Stored items
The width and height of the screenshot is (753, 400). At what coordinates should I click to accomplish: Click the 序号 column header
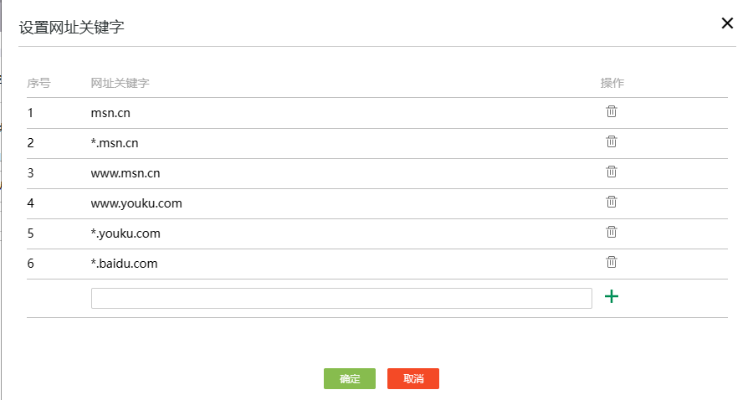pos(38,83)
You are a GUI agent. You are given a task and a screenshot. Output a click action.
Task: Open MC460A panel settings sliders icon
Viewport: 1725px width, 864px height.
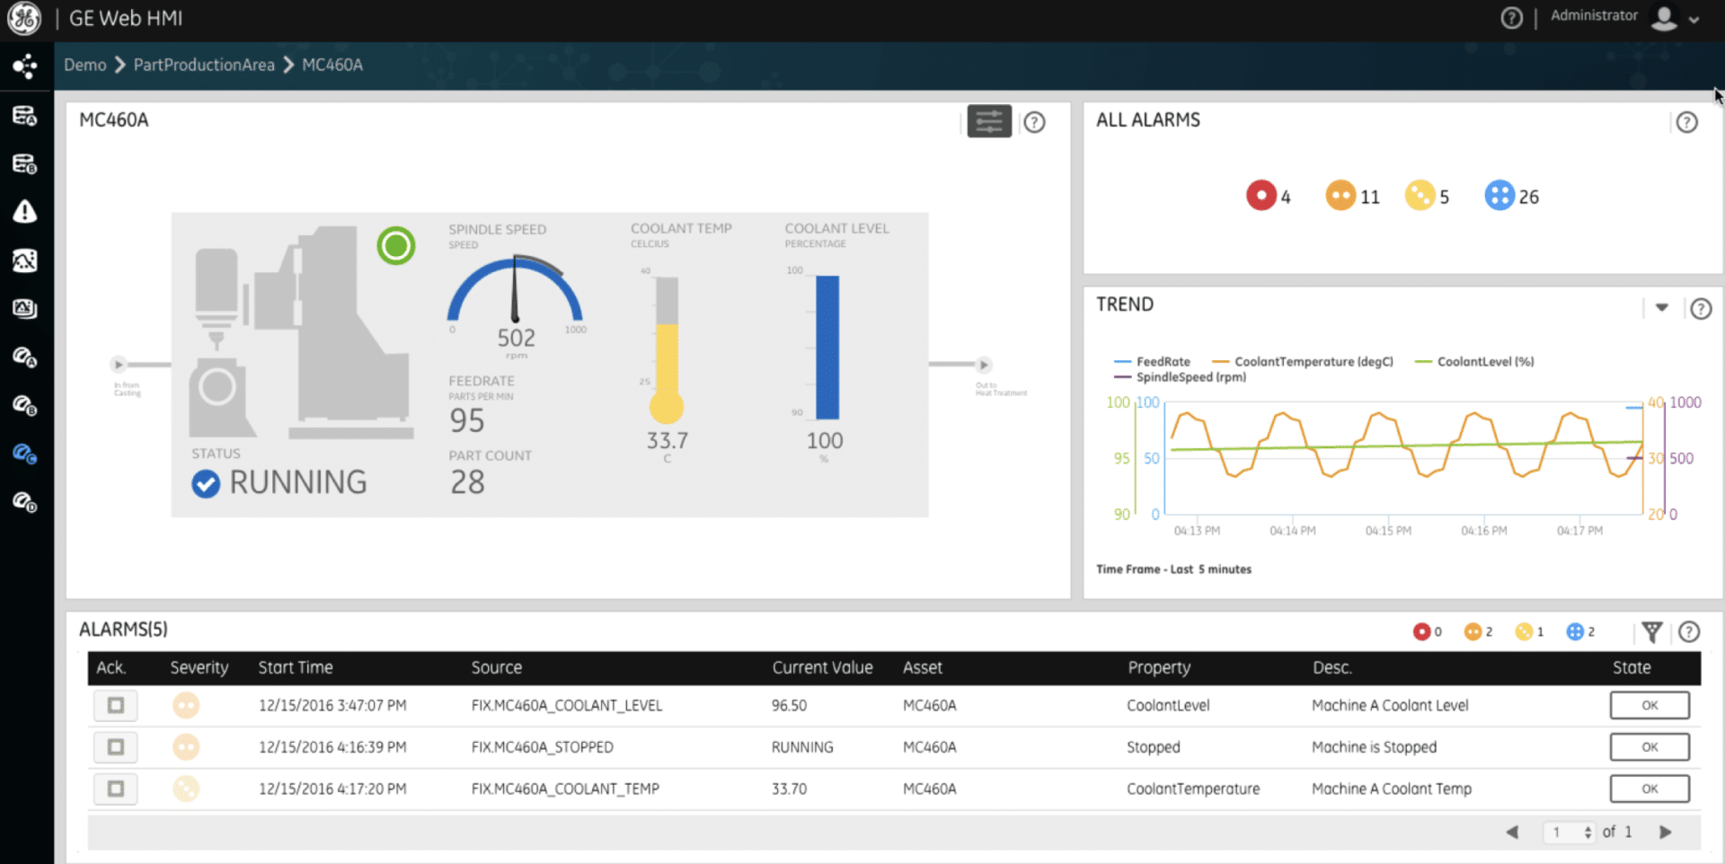[x=988, y=121]
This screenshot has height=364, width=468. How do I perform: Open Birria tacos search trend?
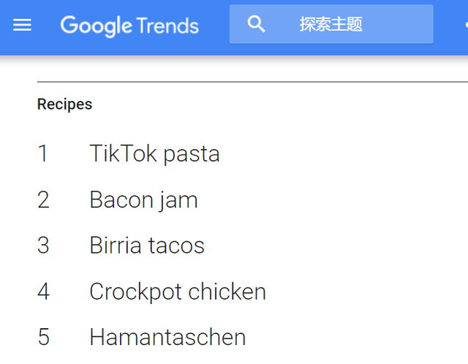[147, 246]
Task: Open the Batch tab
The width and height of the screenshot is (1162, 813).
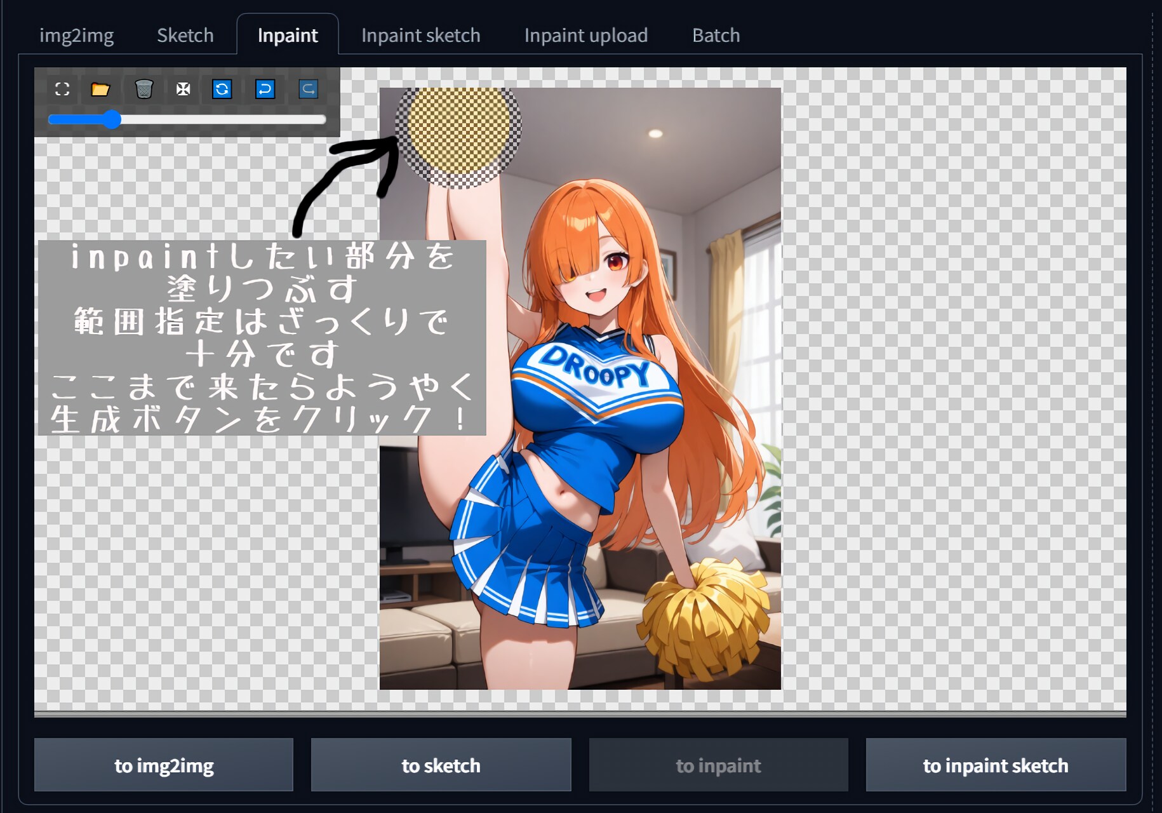Action: point(716,36)
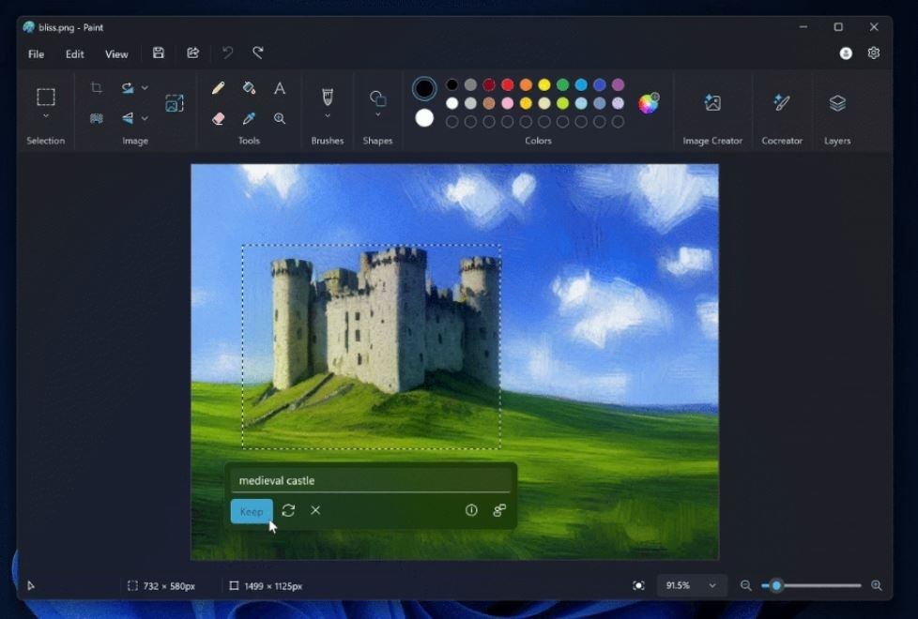Activate the Magnifier tool
918x619 pixels.
280,119
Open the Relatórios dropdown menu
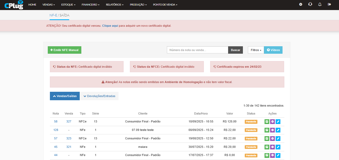The height and width of the screenshot is (160, 339). click(115, 5)
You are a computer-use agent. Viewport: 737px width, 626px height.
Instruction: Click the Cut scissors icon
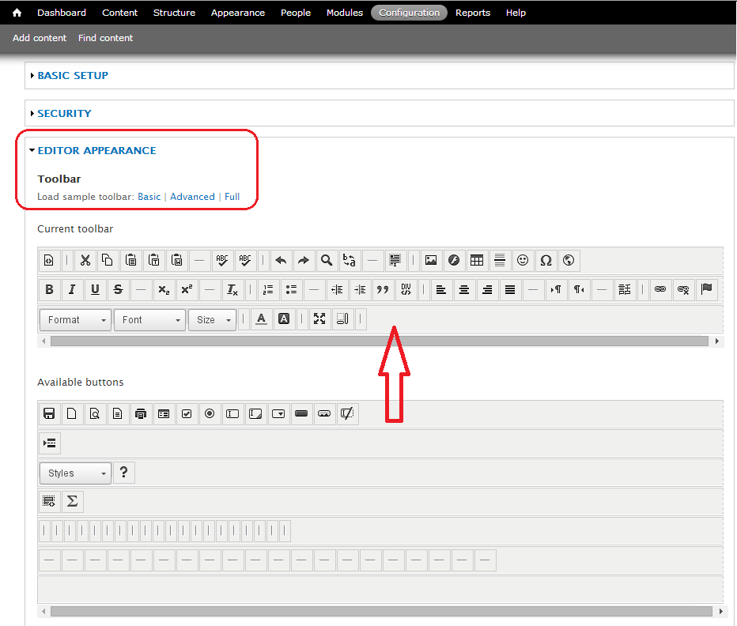(x=85, y=260)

— Task item —
Could you set down nothing but the lines from the one containing "Open the Relatórios dropdown menu" through the last line of the records above, both ends included, exactly as given and free of pictures?

— Task response —
Open the Relatórios dropdown menu
The height and width of the screenshot is (160, 339). click(115, 5)
You are a computer-use agent. Viewport: 737px width, 626px height.
Instruction: Click the Cut scissors icon
(x=85, y=260)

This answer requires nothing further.